* **REQUIREMENT**
Each line from the one holding "Where should I click to: Click the" through the end of the records should be returned exactly, while pictures are skipped.

☆ ☆ ☆ ☆ ☆ ☆ ☆

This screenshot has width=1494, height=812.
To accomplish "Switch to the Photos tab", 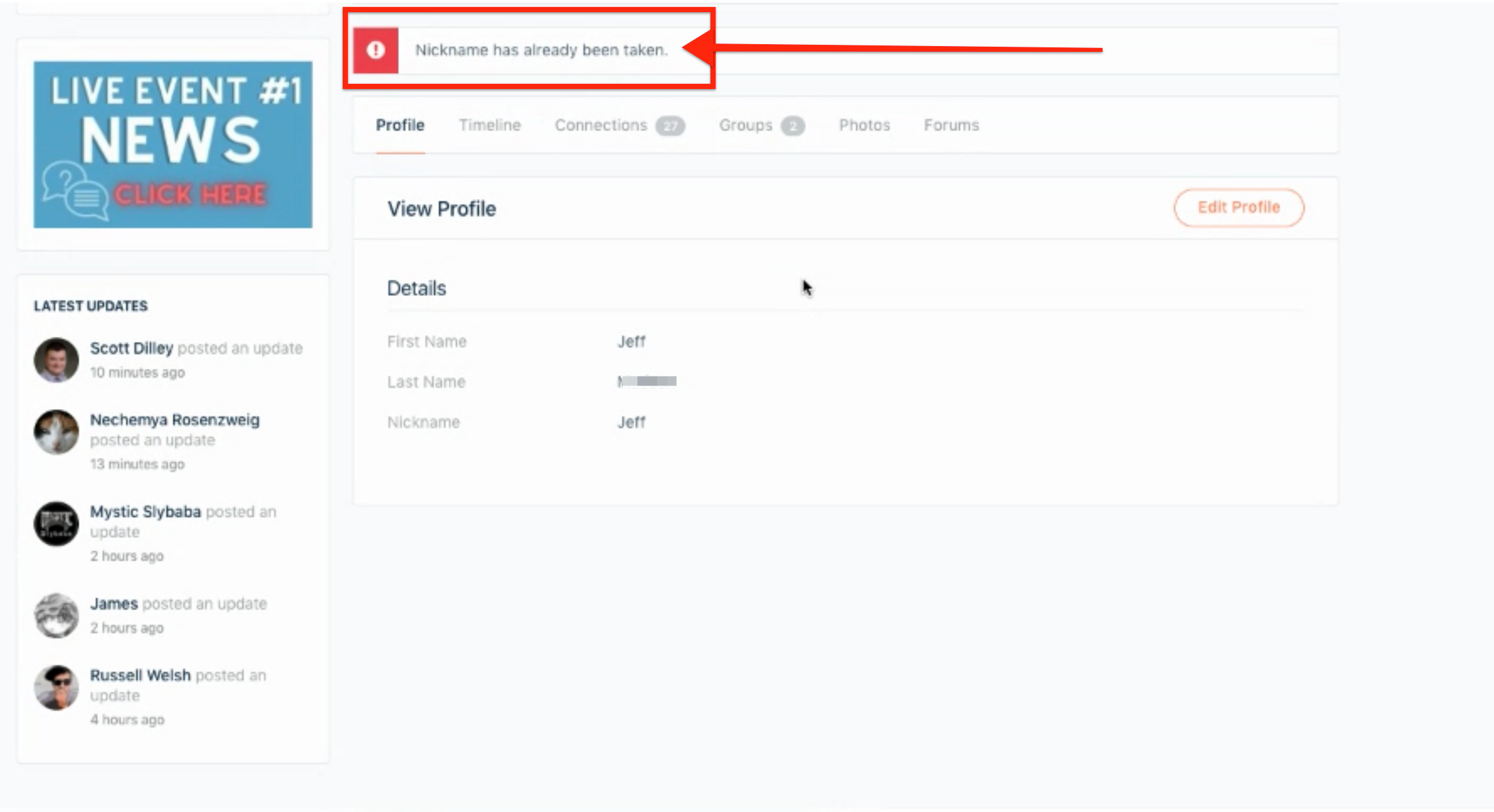I will (864, 126).
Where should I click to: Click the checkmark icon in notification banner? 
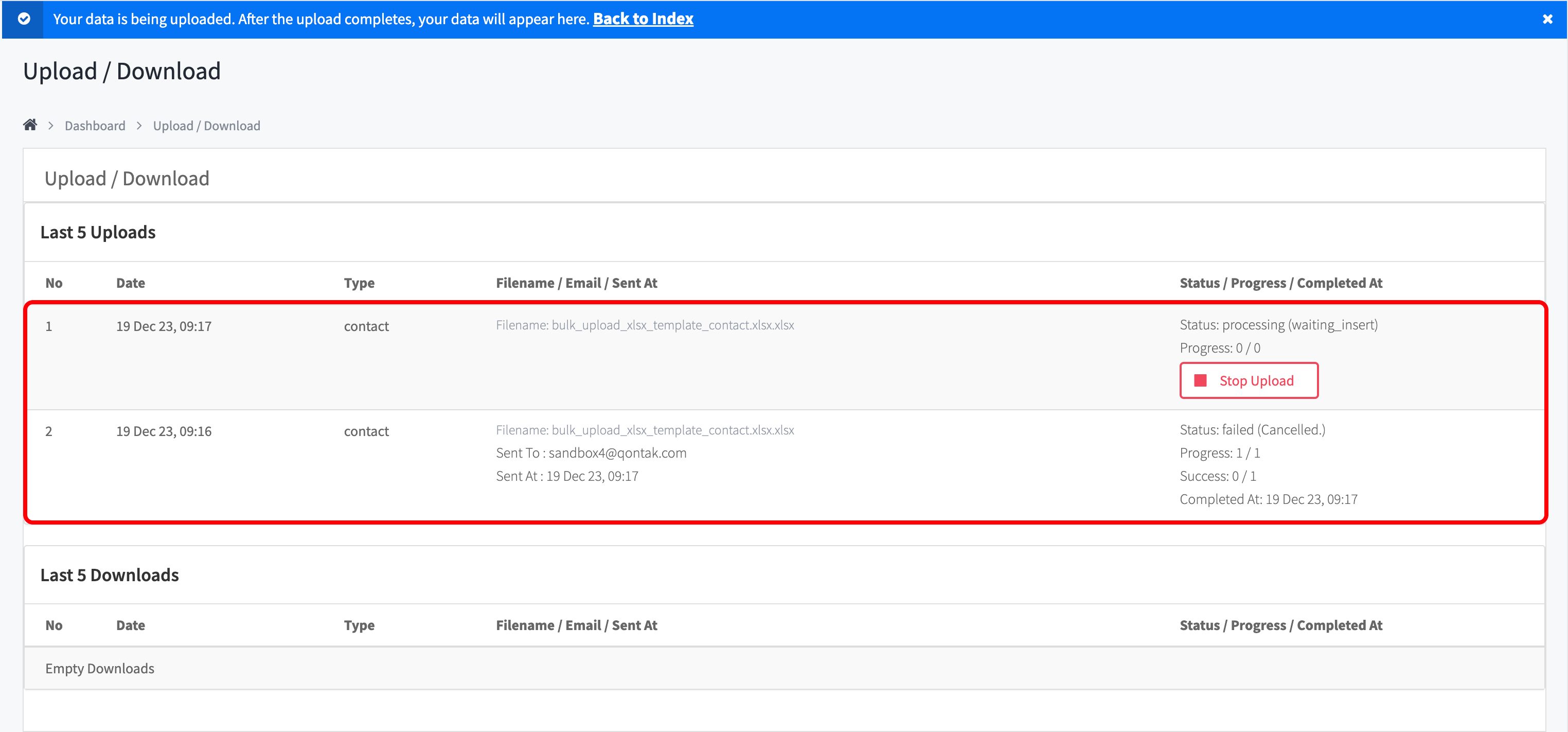pyautogui.click(x=24, y=19)
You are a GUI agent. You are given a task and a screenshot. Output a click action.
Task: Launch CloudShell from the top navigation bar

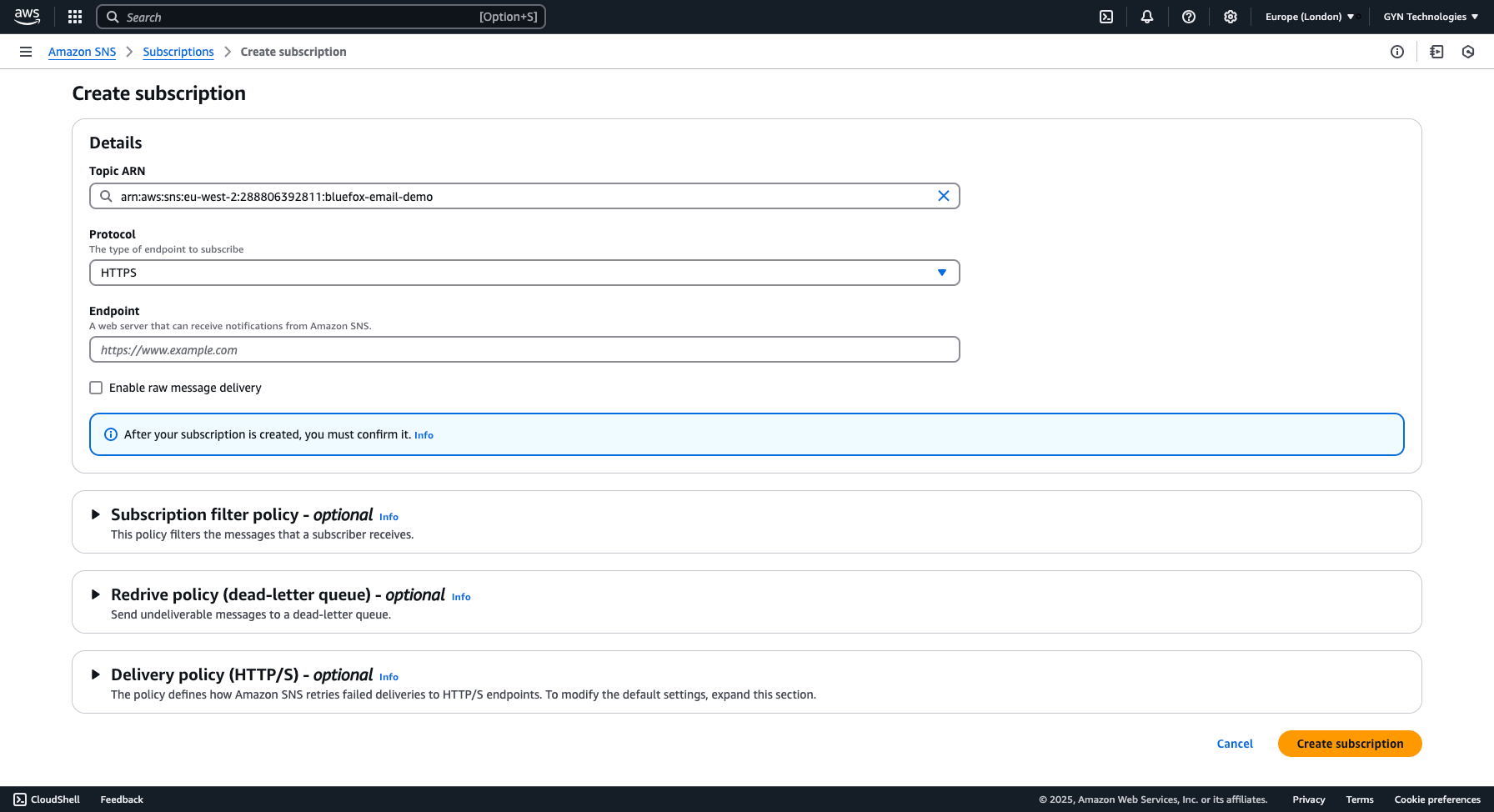pyautogui.click(x=1105, y=17)
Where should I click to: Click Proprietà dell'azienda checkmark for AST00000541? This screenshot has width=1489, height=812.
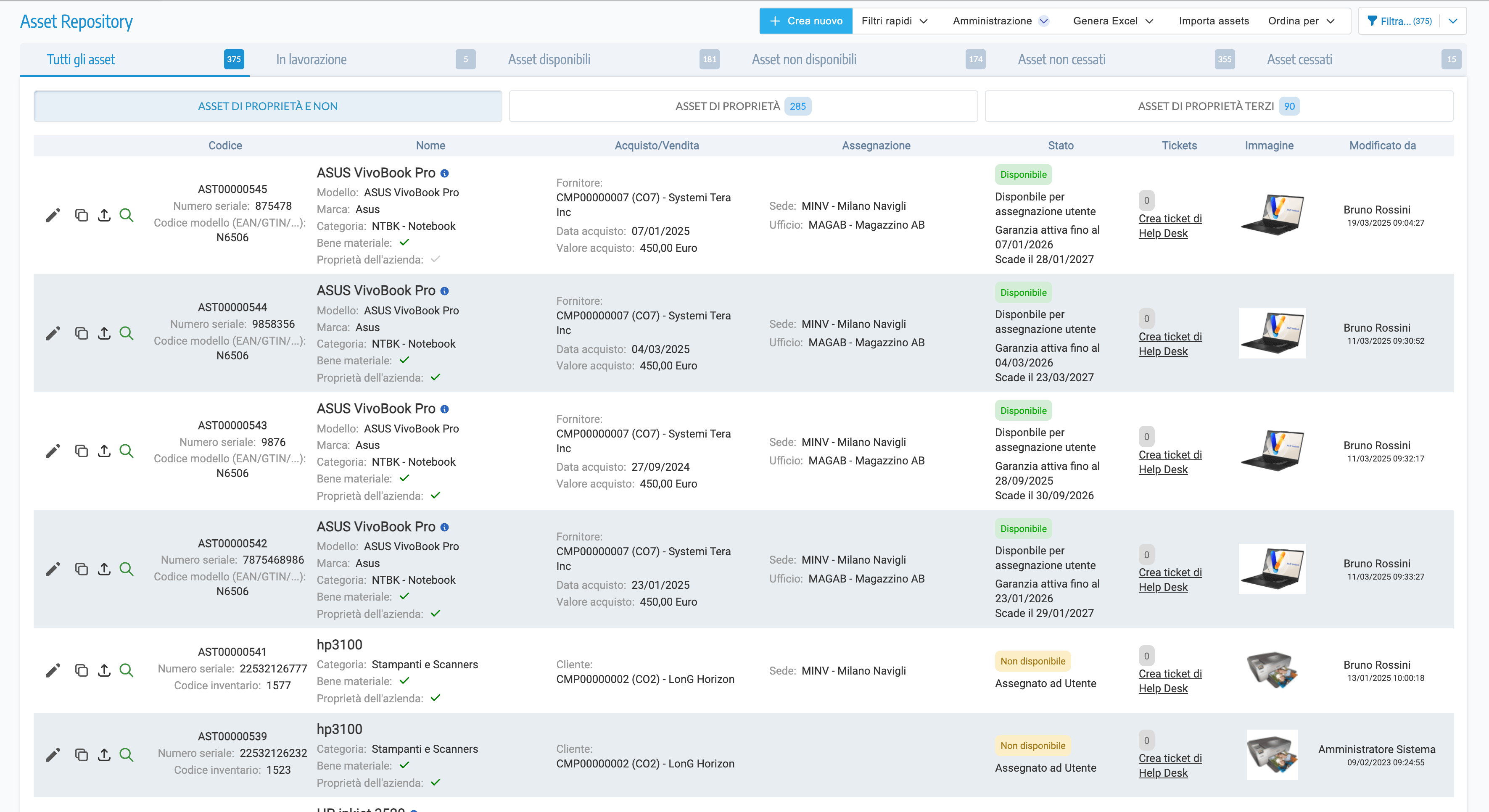point(436,698)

☆ ☆ ☆ ☆ ☆ ☆ ☆

* **OUTPUT**
Where should I click to: Click the checkmark icon in notification banner? 
pyautogui.click(x=24, y=19)
You are a GUI agent. You are given a task and a screenshot. Output a click action.
Task: Launch CloudShell from the top navigation bar

pyautogui.click(x=1105, y=17)
Where should I click to: Click Proprietà dell'azienda checkmark for AST00000541? This screenshot has width=1489, height=812.
point(436,698)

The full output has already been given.